Selagi ibu yang memiliki kepandaian tinggi dalam ilmu silat ini memberi petunjuk kepada puteranya, di luar rumah tempat tinggal Ketua Cin-ling-pai itu terjadi hal yang menarik pula. Lima orang murid kepala Cin-ling-pai yang dikepalai oleh Kwee Kin Ta, berhadapan dengan dua orang pendeta gundul yang berjubah kotak-kotak merah.

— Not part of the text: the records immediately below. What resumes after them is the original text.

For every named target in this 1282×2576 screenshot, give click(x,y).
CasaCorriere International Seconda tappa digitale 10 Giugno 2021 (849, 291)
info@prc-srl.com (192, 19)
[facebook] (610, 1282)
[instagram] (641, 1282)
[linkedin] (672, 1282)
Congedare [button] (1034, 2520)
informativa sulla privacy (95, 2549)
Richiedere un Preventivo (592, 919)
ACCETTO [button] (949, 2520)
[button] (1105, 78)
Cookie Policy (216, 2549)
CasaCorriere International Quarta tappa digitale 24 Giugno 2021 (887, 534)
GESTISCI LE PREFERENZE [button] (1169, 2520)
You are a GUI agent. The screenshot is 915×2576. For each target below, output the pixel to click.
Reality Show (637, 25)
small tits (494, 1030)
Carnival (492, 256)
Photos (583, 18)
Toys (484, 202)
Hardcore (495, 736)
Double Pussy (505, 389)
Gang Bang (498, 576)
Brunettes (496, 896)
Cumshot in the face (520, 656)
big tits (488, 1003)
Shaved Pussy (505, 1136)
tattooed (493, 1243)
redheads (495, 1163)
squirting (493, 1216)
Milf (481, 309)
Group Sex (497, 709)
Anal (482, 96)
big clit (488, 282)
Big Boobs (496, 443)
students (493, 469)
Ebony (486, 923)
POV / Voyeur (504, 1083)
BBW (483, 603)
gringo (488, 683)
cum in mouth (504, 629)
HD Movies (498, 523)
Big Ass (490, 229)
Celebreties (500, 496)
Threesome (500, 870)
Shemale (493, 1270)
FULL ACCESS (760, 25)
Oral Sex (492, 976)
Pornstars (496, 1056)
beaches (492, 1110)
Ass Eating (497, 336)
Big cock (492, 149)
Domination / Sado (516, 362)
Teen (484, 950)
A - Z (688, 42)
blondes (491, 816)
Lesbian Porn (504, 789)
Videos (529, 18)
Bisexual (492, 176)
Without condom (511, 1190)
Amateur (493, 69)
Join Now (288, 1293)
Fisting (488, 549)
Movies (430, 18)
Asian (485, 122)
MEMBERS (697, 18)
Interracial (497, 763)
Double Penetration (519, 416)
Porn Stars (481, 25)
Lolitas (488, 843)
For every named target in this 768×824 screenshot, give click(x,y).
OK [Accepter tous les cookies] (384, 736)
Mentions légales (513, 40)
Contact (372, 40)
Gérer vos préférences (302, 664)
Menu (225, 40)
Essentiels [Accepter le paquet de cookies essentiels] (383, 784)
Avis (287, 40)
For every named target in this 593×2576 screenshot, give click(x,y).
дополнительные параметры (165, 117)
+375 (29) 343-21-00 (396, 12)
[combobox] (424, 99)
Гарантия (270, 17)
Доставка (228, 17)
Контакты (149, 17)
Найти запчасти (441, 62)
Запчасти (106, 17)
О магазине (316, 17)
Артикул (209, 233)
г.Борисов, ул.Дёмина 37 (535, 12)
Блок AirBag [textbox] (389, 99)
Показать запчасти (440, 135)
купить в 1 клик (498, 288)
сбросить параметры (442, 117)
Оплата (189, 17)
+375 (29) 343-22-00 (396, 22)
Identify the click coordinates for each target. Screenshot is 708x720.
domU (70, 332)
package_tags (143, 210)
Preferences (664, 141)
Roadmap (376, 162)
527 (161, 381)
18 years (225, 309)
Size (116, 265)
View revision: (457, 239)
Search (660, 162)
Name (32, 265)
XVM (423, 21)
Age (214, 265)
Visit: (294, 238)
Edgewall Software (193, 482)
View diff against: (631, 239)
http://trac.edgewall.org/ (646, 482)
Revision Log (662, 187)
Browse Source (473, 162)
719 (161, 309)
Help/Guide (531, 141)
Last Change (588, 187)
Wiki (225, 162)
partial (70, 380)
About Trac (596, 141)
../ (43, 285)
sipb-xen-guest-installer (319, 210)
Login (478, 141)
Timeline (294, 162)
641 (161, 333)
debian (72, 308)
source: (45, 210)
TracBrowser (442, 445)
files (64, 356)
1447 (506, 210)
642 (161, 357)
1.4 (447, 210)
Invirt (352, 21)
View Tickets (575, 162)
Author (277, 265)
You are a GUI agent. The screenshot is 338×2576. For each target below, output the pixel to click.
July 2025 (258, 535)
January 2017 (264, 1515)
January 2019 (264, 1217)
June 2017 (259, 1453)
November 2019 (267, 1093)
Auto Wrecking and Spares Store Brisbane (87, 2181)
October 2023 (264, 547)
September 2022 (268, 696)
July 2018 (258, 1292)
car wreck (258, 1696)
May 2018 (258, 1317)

Lima orang itu tentu saja menyambut kedatangan kedua orang pendeta itu dengan sikap hormat, apa lagi melihat bahwa dua orang itu sudah tua dan terlihat saleh. Yang seorang memegang sebatang tongkat untuk membantunya berjalan mendaki puncak, yang ke dua sambil melangkah tiada hentinya mempermainkan biji-biji tasbihnya seperti orang yang sedang membaca doa.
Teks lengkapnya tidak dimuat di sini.